Pyruvate kinase catalyzes the final step in glycolysis, converting phosphoenolpyruvate (PEP) to pyruvate, while generating ATP in the process. This reaction is one of the key regulatory points in glycolysis, as it determines the rate at which glucose is metabolized for energy production. Pyruvate kinase is a tetrameric enzyme, and its activity is tightly regulated by various allosteric and covalent mechanisms to coordinate cellular energy needs.

The conversion of PEP to pyruvate is energetically favorable, as it leads to the generation of ATP. This step is essential for the continued operation of glycolysis, providing energy for cells under anaerobic conditions (when oxygen is scarce) or during periods of rapid energy demand, such as in muscle cells during exercise.

Pyruvate Kinase Regulation Image

Pyruvate kinase is regulated through both allosteric regulation and covalent modification. The enzyme exists in different isoforms, with the most commonly studied being the M-type (muscle) and the L-type (liver). In muscle cells, pyruvate kinase activity is allosterically activated by fructose-1,6-bisphosphate, an intermediate earlier in the glycolytic pathway, reflecting the need for continued glucose breakdown when glycolysis is active. This positive feedback ensures that when glycolysis is proceeding rapidly, pyruvate kinase is upregulated to continue ATP production.

In contrast, pyruvate kinase in the liver is subject to covalent modification via phosphorylation. When glucose levels are high, insulin signaling promotes the dephosphorylation and activation of pyruvate kinase, facilitating glycolysis and promoting the storage of excess glucose. On the other hand, when glucose levels are low (as during fasting or in response to glucagon signaling), pyruvate kinase is phosphorylated by protein kinase A (PKA), leading to its inactivation and a reduction in glycolytic flux.

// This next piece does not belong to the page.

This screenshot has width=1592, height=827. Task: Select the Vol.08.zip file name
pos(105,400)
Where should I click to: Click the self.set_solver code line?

Additionally, ATP and alanine act as allosteric inhibitors of pyruvate kinase, signaling that the cell has sufficient energy and that glycolysis should slow down. In the liver, acetyl-CoA also inhibits pyruvate kinase, providing a regulatory link to fatty acid metabolism, as high levels of acetyl-CoA indicate that fat stores are abundant and glucose metabolism should be downregulated.

Through these various mechanisms, pyruvate kinase helps integrate metabolic signals from glucose, fatty acids, and overall cellular energy status, ensuring that glycolysis and energy production are appropriately regulated.